• [The exercise]: Copy the rows below word for word, keeping every line as it appears.

════

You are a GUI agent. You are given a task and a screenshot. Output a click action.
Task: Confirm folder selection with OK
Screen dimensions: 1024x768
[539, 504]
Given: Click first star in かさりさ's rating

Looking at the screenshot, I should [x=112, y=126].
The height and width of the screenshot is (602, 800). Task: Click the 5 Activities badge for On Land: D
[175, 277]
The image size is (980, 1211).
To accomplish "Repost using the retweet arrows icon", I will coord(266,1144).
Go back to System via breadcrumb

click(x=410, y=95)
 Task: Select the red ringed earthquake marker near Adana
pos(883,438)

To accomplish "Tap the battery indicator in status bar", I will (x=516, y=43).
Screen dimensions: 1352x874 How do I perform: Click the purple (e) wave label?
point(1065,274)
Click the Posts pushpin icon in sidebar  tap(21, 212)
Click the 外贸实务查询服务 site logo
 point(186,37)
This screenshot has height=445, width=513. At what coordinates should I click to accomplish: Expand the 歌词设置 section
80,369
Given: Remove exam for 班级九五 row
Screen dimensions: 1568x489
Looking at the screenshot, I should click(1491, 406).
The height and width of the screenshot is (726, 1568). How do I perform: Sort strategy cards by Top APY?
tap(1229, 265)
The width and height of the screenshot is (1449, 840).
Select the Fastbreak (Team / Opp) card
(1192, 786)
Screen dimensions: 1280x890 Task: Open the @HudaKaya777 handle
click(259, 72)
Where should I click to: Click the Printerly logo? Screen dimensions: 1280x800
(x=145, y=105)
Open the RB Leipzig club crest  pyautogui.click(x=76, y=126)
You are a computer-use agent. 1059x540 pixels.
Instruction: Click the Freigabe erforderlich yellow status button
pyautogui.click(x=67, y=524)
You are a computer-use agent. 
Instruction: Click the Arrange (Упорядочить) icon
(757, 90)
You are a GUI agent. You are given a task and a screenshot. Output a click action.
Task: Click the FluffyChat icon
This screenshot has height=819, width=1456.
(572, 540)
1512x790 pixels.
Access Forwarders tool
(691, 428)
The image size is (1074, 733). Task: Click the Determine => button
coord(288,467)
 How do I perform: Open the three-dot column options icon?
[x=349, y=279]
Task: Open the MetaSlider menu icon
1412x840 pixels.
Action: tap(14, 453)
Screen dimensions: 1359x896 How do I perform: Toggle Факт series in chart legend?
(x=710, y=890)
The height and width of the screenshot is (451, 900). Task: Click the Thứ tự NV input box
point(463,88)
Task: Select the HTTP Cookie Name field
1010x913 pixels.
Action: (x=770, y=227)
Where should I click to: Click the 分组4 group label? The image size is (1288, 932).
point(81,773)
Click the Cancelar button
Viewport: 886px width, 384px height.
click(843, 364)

════

• [Full answer]:
You are a GUI agent. You are given a task and a screenshot. Output a click action.
Task: Confirm folder selection with OK
Screen dimensions: 1024x768
[539, 504]
Given: Click first star in かさりさ's rating

Looking at the screenshot, I should [x=112, y=126].
The height and width of the screenshot is (602, 800). Task: Click the 5 Activities badge for On Land: D
[175, 277]
The image size is (980, 1211).
To accomplish "Repost using the retweet arrows icon", I will coord(266,1144).
Go back to System via breadcrumb

click(x=410, y=95)
 Task: Select the red ringed earthquake marker near Adana
pos(883,438)

To accomplish "Tap the battery indicator in status bar", I will (x=516, y=43).
Screen dimensions: 1352x874 How do I perform: Click the purple (e) wave label?
point(1065,274)
Click the Posts pushpin icon in sidebar  tap(21, 212)
Click the 外贸实务查询服务 site logo
 point(186,37)
This screenshot has height=445, width=513. At what coordinates should I click to accomplish: Expand the 歌词设置 section
80,369
Given: Remove exam for 班级九五 row
Screen dimensions: 1568x489
Looking at the screenshot, I should click(1491, 406).
The height and width of the screenshot is (726, 1568). How do I perform: Sort strategy cards by Top APY?
tap(1229, 265)
The width and height of the screenshot is (1449, 840).
Select the Fastbreak (Team / Opp) card
(1192, 786)
Screen dimensions: 1280x890 Task: Open the @HudaKaya777 handle
click(259, 72)
Where should I click to: Click the Printerly logo? Screen dimensions: 1280x800
(x=145, y=105)
Open the RB Leipzig club crest  pyautogui.click(x=76, y=126)
You are a computer-use agent. 1059x540 pixels.
Instruction: Click the Freigabe erforderlich yellow status button
pyautogui.click(x=67, y=524)
You are a computer-use agent. 
Instruction: Click the Arrange (Упорядочить) icon
(757, 90)
You are a GUI agent. You are given a task and a screenshot. Output a click action.
Task: Click the FluffyChat icon
This screenshot has height=819, width=1456.
(572, 540)
1512x790 pixels.
Access Forwarders tool
(691, 428)
The image size is (1074, 733). Task: Click the Determine => button
coord(288,467)
 How do I perform: Open the three-dot column options icon?
[x=349, y=279]
Task: Open the MetaSlider menu icon
1412x840 pixels.
Action: tap(14, 453)
Screen dimensions: 1359x896 How do I perform: Toggle Факт series in chart legend?
(x=710, y=890)
The height and width of the screenshot is (451, 900). Task: Click the Thứ tự NV input box
point(463,88)
Task: Select the HTTP Cookie Name field
1010x913 pixels.
Action: (x=770, y=227)
Where should I click to: Click the 分组4 group label? The image size is (1288, 932).
point(81,773)
Click the Cancelar button
Viewport: 886px width, 384px height.
click(843, 364)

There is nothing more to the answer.